Required work: From the data below, retype exactly the lines starting with the one that contains "[Follow us on Facebook] (49, 2555)" and ending with the one that contains "ThinSiam DotCom (32, 134)", both included.

[Input]

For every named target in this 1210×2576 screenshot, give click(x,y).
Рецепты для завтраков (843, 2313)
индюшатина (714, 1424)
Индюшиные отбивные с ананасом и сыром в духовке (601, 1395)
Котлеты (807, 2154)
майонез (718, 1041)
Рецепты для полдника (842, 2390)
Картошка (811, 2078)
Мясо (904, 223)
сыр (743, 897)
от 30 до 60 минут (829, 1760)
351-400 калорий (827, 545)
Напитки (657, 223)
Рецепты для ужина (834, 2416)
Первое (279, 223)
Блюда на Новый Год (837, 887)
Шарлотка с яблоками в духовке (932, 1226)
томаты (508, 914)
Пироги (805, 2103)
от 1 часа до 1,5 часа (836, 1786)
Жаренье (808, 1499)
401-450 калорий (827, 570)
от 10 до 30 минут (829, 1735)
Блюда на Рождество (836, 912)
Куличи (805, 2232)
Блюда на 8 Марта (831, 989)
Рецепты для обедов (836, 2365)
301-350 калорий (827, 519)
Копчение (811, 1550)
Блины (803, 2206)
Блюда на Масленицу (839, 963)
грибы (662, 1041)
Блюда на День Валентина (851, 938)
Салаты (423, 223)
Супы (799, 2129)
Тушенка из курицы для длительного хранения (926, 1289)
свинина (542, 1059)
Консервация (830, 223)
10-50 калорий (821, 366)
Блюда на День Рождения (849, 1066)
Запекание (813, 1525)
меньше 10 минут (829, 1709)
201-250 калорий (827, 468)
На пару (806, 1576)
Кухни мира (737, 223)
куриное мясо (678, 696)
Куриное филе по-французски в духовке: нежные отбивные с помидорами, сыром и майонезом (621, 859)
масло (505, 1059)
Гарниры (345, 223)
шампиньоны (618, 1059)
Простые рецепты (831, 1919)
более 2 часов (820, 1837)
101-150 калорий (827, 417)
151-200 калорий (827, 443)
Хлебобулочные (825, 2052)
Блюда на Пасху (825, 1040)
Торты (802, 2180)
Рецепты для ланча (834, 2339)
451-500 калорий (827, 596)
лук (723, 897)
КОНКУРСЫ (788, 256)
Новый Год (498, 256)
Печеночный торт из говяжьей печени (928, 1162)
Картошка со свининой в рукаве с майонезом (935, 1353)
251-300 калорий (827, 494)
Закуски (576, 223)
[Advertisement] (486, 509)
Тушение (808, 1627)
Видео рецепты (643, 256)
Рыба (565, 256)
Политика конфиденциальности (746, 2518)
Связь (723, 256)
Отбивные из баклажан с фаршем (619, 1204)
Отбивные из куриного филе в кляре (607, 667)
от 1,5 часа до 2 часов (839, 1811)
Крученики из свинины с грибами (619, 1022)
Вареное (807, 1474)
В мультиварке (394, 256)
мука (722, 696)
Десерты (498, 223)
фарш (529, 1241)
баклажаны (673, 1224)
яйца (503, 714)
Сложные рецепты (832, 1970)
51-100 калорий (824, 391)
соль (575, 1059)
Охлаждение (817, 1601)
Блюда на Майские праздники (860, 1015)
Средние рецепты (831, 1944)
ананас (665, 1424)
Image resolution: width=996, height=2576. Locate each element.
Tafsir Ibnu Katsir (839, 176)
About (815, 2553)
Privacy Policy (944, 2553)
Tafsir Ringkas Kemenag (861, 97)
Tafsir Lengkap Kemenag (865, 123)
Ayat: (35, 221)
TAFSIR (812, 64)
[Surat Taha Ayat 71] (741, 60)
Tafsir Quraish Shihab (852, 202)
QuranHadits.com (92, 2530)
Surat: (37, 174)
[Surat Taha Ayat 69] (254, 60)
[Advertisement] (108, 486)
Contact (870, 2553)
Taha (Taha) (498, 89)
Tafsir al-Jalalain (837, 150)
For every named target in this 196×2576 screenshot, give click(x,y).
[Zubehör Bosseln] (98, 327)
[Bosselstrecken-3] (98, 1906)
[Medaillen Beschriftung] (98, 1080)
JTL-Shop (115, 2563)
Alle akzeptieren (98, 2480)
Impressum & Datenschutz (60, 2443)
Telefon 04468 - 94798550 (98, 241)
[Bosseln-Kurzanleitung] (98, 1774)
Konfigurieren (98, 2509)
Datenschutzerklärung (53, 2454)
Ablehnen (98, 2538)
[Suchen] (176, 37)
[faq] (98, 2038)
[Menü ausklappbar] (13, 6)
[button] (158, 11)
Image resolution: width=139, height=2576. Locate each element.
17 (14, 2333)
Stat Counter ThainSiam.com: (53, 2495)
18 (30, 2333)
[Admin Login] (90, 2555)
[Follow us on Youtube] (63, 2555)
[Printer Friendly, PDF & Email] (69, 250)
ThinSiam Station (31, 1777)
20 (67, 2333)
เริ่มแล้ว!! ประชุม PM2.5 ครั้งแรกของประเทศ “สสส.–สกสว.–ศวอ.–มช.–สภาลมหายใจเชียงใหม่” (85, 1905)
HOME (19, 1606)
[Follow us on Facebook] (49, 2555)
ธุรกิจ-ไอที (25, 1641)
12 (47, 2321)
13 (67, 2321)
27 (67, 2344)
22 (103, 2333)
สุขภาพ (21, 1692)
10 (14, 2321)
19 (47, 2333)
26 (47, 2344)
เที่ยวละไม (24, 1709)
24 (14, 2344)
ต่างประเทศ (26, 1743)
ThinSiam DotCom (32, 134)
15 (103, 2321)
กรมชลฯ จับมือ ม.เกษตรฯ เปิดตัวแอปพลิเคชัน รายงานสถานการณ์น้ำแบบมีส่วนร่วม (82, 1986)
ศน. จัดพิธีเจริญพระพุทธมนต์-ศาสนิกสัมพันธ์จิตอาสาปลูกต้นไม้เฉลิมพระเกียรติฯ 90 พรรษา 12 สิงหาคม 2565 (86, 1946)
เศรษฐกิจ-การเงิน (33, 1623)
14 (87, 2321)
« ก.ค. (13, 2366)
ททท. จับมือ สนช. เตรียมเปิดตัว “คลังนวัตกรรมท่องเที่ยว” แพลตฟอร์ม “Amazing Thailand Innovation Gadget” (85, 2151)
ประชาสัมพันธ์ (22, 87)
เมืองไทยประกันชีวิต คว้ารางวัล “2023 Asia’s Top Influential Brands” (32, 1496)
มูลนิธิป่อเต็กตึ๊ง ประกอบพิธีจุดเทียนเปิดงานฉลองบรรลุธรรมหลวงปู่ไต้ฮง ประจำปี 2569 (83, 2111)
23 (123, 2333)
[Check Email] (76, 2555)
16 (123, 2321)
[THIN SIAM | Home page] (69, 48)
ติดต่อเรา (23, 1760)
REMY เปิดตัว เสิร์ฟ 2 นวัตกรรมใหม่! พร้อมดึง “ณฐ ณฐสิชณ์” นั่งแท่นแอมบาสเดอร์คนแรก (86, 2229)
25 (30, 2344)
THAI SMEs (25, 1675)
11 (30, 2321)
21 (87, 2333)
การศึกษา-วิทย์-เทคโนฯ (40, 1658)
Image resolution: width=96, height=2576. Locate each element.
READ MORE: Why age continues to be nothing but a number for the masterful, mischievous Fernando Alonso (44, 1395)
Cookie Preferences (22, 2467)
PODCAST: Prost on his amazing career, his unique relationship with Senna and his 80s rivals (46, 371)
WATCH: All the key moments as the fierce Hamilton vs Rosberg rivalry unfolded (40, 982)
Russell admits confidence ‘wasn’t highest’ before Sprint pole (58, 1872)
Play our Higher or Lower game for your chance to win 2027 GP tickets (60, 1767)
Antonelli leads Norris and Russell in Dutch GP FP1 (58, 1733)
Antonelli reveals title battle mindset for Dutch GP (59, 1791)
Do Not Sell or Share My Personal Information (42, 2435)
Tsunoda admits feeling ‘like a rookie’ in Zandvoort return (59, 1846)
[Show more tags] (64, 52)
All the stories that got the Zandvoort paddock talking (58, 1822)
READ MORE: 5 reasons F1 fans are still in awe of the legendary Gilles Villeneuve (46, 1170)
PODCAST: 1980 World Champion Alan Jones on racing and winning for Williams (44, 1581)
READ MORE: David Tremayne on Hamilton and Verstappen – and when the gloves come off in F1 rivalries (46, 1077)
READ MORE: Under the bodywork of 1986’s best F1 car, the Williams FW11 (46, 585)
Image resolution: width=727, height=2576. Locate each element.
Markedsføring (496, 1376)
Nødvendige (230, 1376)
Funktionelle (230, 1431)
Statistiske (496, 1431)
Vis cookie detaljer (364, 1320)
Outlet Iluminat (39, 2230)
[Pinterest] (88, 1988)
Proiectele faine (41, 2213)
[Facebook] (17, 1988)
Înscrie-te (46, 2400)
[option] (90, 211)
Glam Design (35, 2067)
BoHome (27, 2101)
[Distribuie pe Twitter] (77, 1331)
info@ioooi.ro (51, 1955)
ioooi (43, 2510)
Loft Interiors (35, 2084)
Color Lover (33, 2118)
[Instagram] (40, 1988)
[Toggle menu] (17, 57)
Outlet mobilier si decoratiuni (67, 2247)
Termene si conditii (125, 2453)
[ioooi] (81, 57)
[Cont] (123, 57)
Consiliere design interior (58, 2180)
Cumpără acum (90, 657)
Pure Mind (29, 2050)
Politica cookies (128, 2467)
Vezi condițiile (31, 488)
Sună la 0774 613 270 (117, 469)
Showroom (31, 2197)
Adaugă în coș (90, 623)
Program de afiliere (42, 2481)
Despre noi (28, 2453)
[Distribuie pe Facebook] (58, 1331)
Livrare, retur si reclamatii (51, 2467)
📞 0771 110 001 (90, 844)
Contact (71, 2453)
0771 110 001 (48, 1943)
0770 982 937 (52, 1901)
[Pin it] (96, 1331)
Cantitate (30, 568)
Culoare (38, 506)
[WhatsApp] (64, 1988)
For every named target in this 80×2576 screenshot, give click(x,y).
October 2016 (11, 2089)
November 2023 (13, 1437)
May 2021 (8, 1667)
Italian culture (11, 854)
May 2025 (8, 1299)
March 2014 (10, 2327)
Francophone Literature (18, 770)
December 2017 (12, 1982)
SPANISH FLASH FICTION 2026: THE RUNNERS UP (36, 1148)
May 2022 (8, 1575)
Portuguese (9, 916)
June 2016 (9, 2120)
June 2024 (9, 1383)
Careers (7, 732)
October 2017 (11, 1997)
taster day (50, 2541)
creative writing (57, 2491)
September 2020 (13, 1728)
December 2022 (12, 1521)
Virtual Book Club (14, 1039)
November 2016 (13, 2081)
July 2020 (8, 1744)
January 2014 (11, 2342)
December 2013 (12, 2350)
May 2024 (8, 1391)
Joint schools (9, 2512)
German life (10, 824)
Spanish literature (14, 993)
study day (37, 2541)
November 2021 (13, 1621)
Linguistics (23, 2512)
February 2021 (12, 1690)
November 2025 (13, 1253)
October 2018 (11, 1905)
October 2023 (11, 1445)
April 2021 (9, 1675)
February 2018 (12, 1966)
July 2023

[/Input]

Answer section:
[Follow us on Facebook] (49, 2555)
ธุรกิจ-ไอที (25, 1641)
12 (47, 2321)
13 (67, 2321)
27 (67, 2344)
22 (103, 2333)
สุขภาพ (21, 1692)
10 (14, 2321)
19 (47, 2333)
26 (47, 2344)
เที่ยวละไม (24, 1709)
24 (14, 2344)
ต่างประเทศ (26, 1743)
ThinSiam DotCom (32, 134)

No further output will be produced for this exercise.